=== Task prompt ===
Copy exactly every line below, from the first through the one that contains "You are a computer-use", and skip all pictures.

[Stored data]

___

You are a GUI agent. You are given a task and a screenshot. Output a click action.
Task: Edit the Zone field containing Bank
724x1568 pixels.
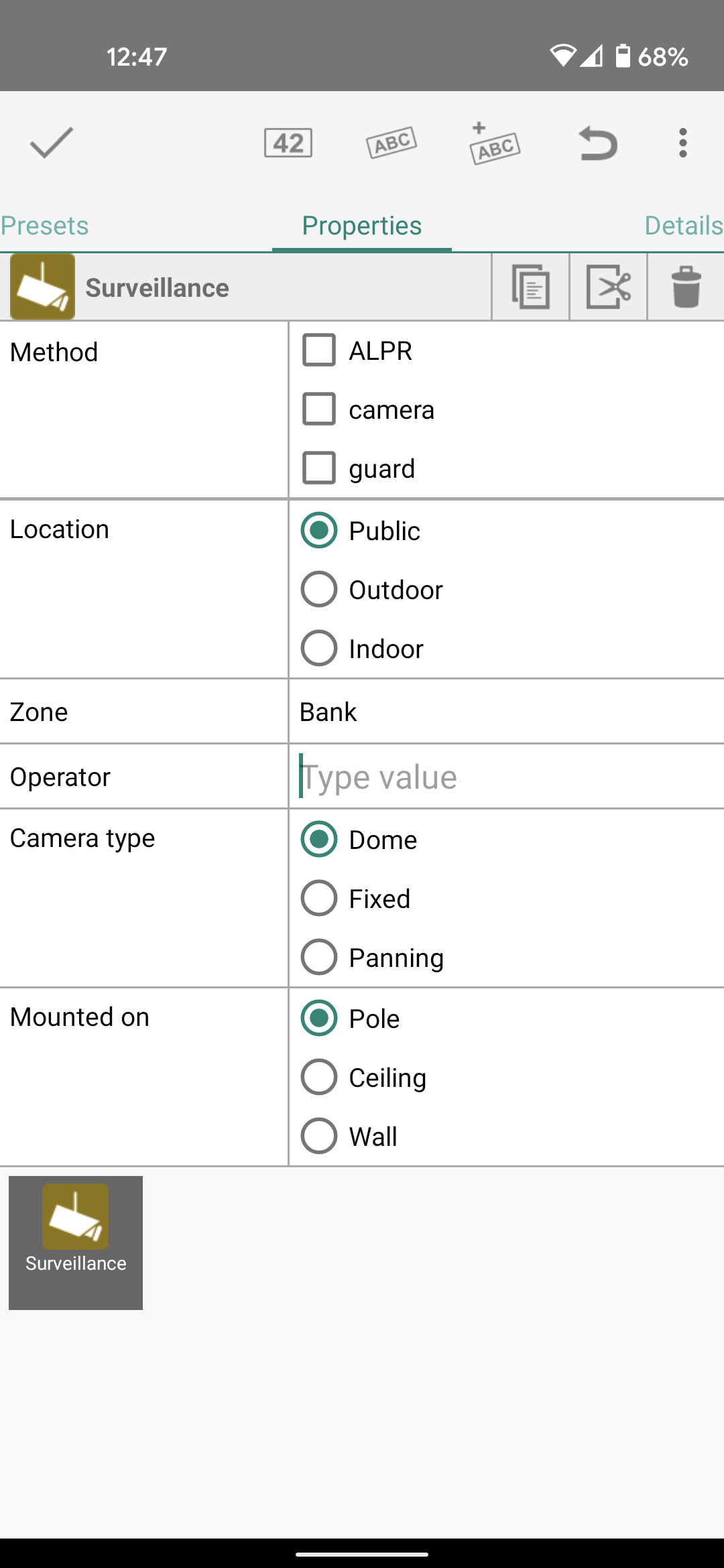507,712
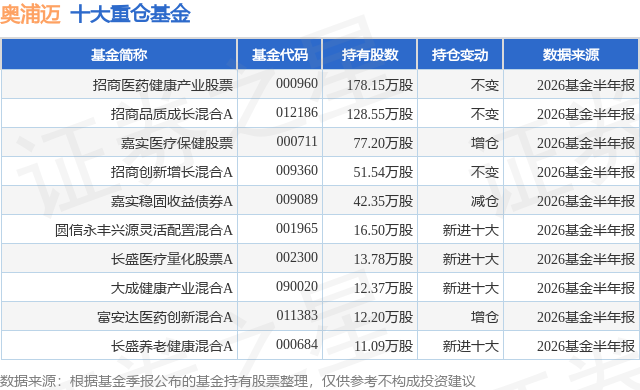Click fund code 011383
The height and width of the screenshot is (390, 640).
297,315
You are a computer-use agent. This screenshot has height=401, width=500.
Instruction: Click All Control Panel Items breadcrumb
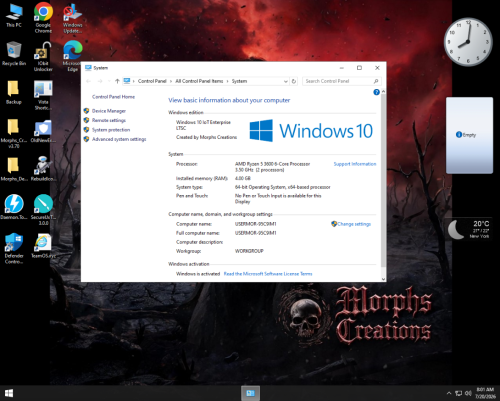(x=199, y=81)
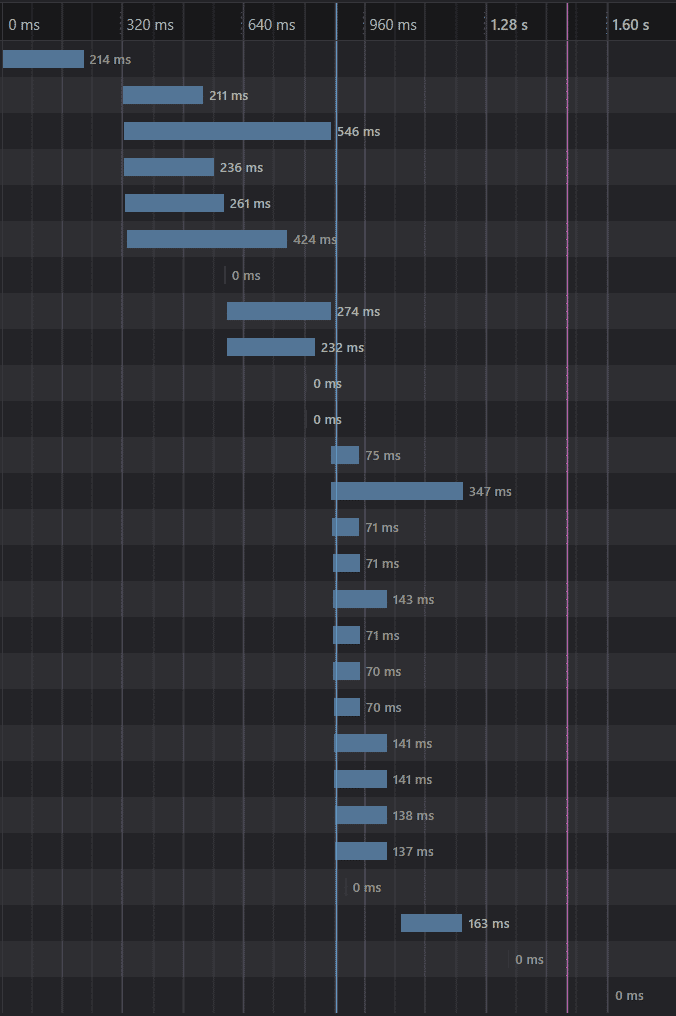Click the 214 ms waterfall bar
Image resolution: width=676 pixels, height=1016 pixels.
[x=43, y=59]
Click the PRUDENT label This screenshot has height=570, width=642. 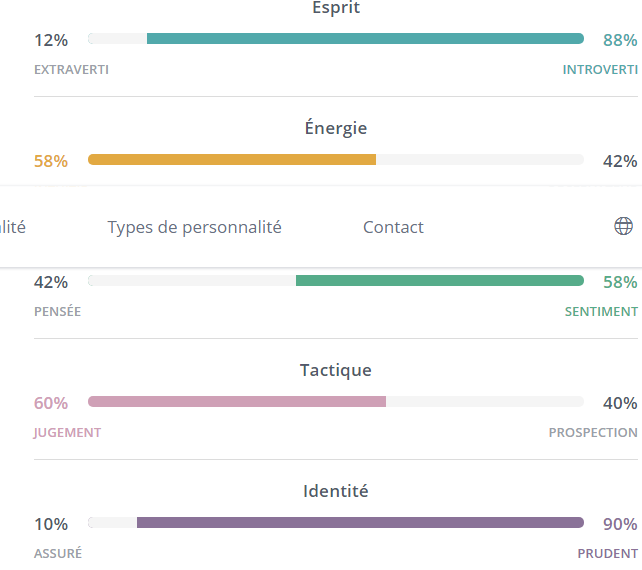(607, 554)
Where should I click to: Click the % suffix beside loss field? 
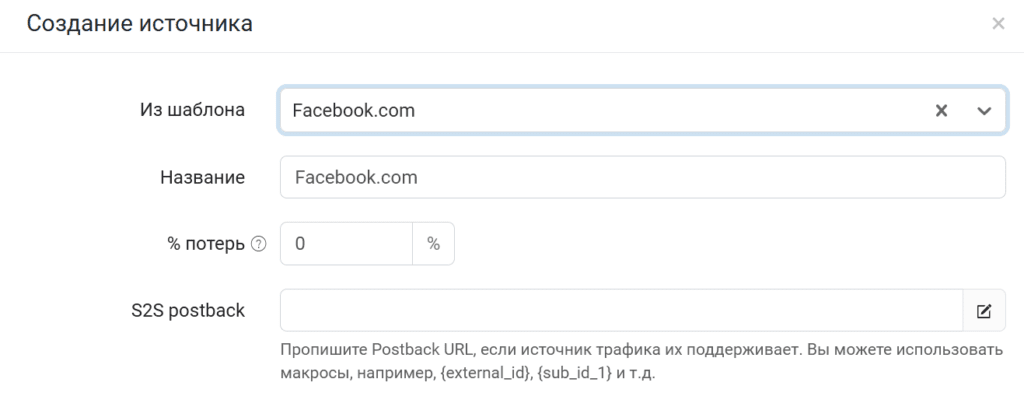pyautogui.click(x=434, y=244)
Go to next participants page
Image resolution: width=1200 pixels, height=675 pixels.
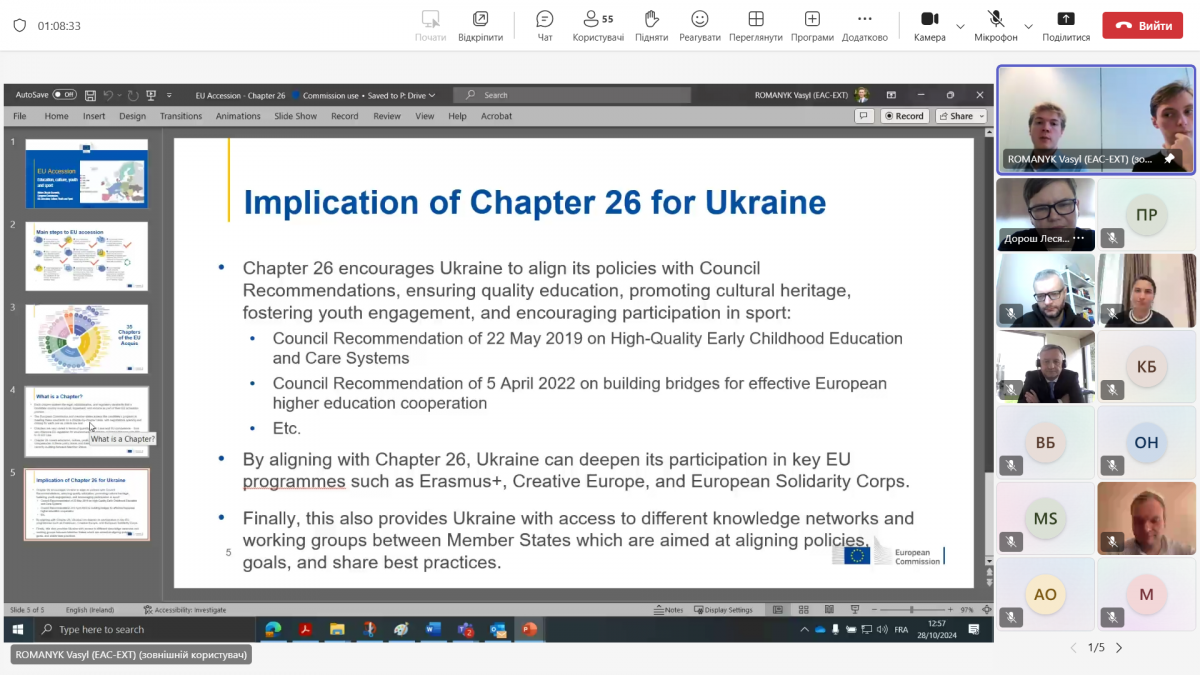coord(1122,647)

___

=== Solved exercise ===
You are a GUI agent. You are given a task and a screenshot. Output a click action.
Task: Edit the Zone field containing Bank
724x1568 pixels.
507,712
Click fund code 011383
The height and width of the screenshot is (390, 640).
297,315
You are a computer-use agent. This screenshot has height=401, width=500.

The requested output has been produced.